So, I was reading my posts from last semester, and noticed how they became frequent, kind of manic, and very nonsensical as the semester wore on. I'm feeling about the same right now, kind of like I'm standing at the top of a cliff, trying as hard as I can to convince myself that diving off is a good idea. Once I jump off, there's no real stopping, and I'll start going faster and faster until I finally hit. That sounds overly dramatic, and believe me, I know there are very real things going on that are leap years more important, serious, and life-changing than law school finals. Those are the things that make it scary to make the leap, because bills tend to be paid late, laundry doesn't get done, phone calls go unreturned, and it is all I can do to feed my cat, let alone myself. It makes me worry that I won't be able to function as a lawyer (unless I get a househusband or at least a housekeeper) if it's anything like this time of year.
So, instead of jumping, I'm standing at the top, wavering (and wasting a lot of precious time). Part of me is also really nervous about living up to last semester (I don't think it's possible that I'll do that well again across the board, and that makes me scared to try!). I have never experienced such crippling procrastination, denial or self-destructive (academically speaking) behavior! I've been ignoring my work, just kind of writing endless to do lists (see my last post), and getting overwhelmed by everything.
I've always been a procrastinator in the past, but I've always gotten everything I needed to get done done. There was never a questions of letting some of the less important things slide off the list. Just not finishing things is sort of not in my personality. But, I can't seem to help it! I'm basically doing the bare minimum that is required, graded, counts. Otherwise, I'm watching American Idol, and sleeping in.
And yet, everyone around me seems to be in the same position. People are skipping class, having (real) breakdowns, drinking too much and generally falling apart at the seams. I have never seen more sweatpants in my class than this week. I keep hearing people say "If no one is doing any work, then maybe the curve won't be bad."

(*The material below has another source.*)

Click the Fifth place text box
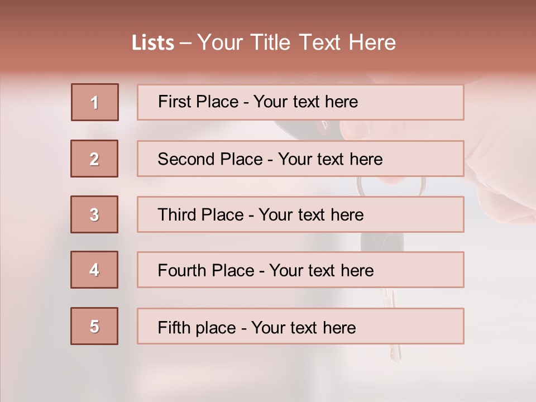The height and width of the screenshot is (402, 536). pyautogui.click(x=300, y=326)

Again, sorry for the overly dramatic tone of this post, it's just sort of an anthropological mystery to me - how much can we take? How soon before someone starts crying in class (I KNOW it's coming), screaming at the coffee barista who sings happy songs every morning (I love her), or tosses a laptop out the window? Why are we all doing this to ourselves? Why are we paying $150,000 for the privilege? Can you actually fail out of law school? Why didn't I become a kindergarten teacher, live in a cottage, have a garden, bake cookies and spend the summers writing happy books for children about rainbows and sparkles and leprechauns?
3 comments:
I think part of law school's function is to teach you to separate the critical stuff (finals) from the stuff you can half-ass. Because almost no one can give 110% on each little thing. So don't sweat it; just focus on getting mentally healthy, and make that last big push while you're studying for the exams. It'll turn out OK.
What's this? Are you abandoning me all alone with my bakery fantasies?
I think you need to take a few deep breaths, clear your mind and maybe even have a good little cry or scream to let some tension out if you need to. You have everything laid out for you in your lists. Now just think calm, rational, positive thoughts and get them done the best you can. Sometimes you just have to go a little crazy so that you can get it all back together. So when you get your coffee tomorrow sing a little song with the barista (or in your head) and let me know if I can help you with anything.